Amazon’s new headquarters will fundamentally transform Arlington in the years to come, but county officials are hoping to reassure residents that the area won’t change in the blink of an eye.
Instead, Arlington leaders are painting the arrival of the tech giant — and the 25,000 workers set to someday occupy its new office space — as a development that will shape the county’s economic landscape over time, rather than overnight. And, they hope, that will give the county time to prepare accordingly.
“This is not going to feel like a tsunami of new people on our streets or kids in our schools,” County Board Chair Katie Cristol said during a question-and-answer session live-streamed on Facebook last night (Tuesday).
Critics of the county’s courtship of Amazon have long feared the impact that thousands of highly paid workers arriving in the region could have on everything from home prices to school overcrowding. But Arlington leaders have often countered that the region is experiencing dramatic growth at the moment, and seems set to see even more in the future, meaning that Amazon’s arrival might not seem especially out of place.
Now that Jeff Bezos and company have made the big decision, targeting Crystal City, Pentagon City and Potomac Yard for half of its proposed second headquarters, officials remain confident in those predictions. Cristol, for instance, noted Tuesday that the tech company could draw as much as 15 to 20 percent of its new workforce from current county residents.
“They located here because they want access to the tech talent we have here,” Cristol said.
As for the rest of the new Amazon staffers, Arlington Economic Development Director Victor Hoskins pointed out that they won’t be arriving on the county’s doorstep next week, or even next month. Under the terms of the company’s proposed deal with the state, Amazon would only hire about 400 workers for the new Arlington campus next year.

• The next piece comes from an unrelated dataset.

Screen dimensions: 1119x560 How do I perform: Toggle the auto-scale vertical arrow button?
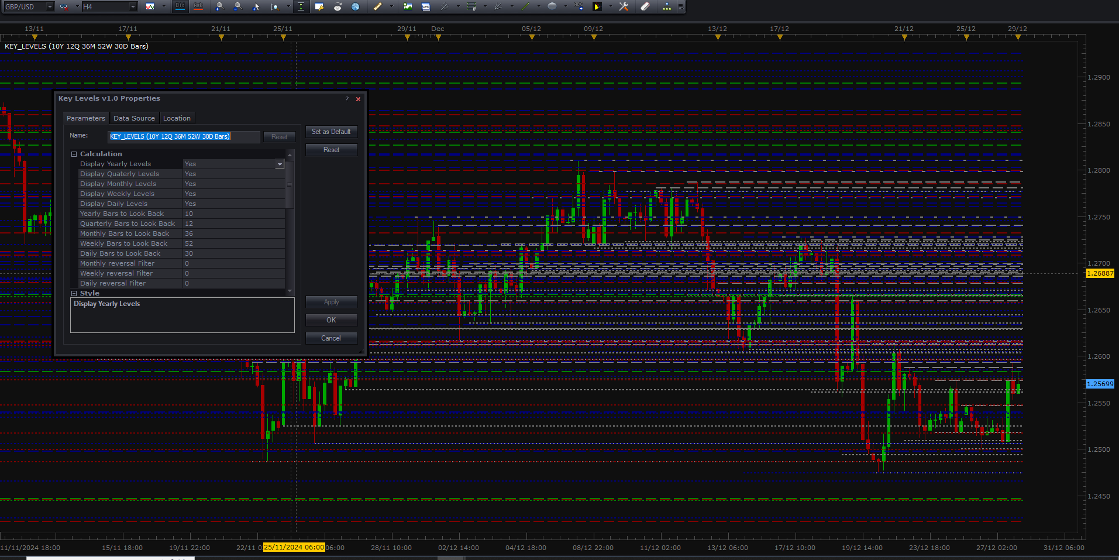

That number will ramp up sharply over time, however, leaping to 1,180 new staffers in 2020 and then 1,964 workers the year after. But Hoskins noted that the pace of change would’ve been even more dramatic had Amazon stuck with its original plan to house all 50,000 workers in one city, rather than splitting “HQ2” between Arlington and New York City.
“After February, when the deal is set to be approved [by the Board], you’ll see the first employees arriving,” said County Manager Mark Schwartz. “Beyond that, I don’t think people will see a lot different in first year… It’ll become more noticeable a few years out.”
For parents nervous about how many kids those new workers will bring with them, Cristol is also optimistic that the school system will be able to handle the influx of students. She expects that the county will only see two to three additional students in each school per year, and that’s only when Amazon fully ramps up hiring in the coming years.
Depending on how the county is calculating that figure, such an increase would work out to anywhere from 70 to 105 new students enrolled in Arlington Public Schools each year, at a time when the school system is already struggling with severe financial pressures to match rising enrollment.
“That’s not nothing,” Cristol said. “But compared to the 500 students per year that APS is already adding, it’s really manageable.”
But Schwartz noted that, under the county’s revenue-sharing agreement with APS, roughly half of the tax revenue that Amazon generates will flow into the school system’s coffers. He estimates a $315 million increase in tax revenue over the life of the county’s deal with Amazon, which beats county projections by about $160 million between now and 2030.
Of course, Schwartz says the county will still feel some pain in the short term. Though Amazon represents a tax windfall for Arlington, he warned that it will take time for the county to feel the benefits — and that means that painful measures like layoffs, service reductions and tax increases remain on the table for the county’s new budget.
“We’ve been through several difficult budget years and we have a couple more to bridge to where we’re going to be,” Schwartz said.
Cristol acknowledged that there are some “difficult short-term conversations” on the way in the county, particularly as Arlington tries to prepare for Amazon’s impact without the tax revenues it needs to fund necessary projects and services.
But she also pledged to be open to having those difficult discussions. Some Amazon skeptics have already called on the Board to hold multiple town halls focused on Amazon alone, and Cristol said officials plan to do so, and more.
“Let us know if you want us to come meet with your civic group,” Cristol said. “We plan to have many conversations in the community about this.”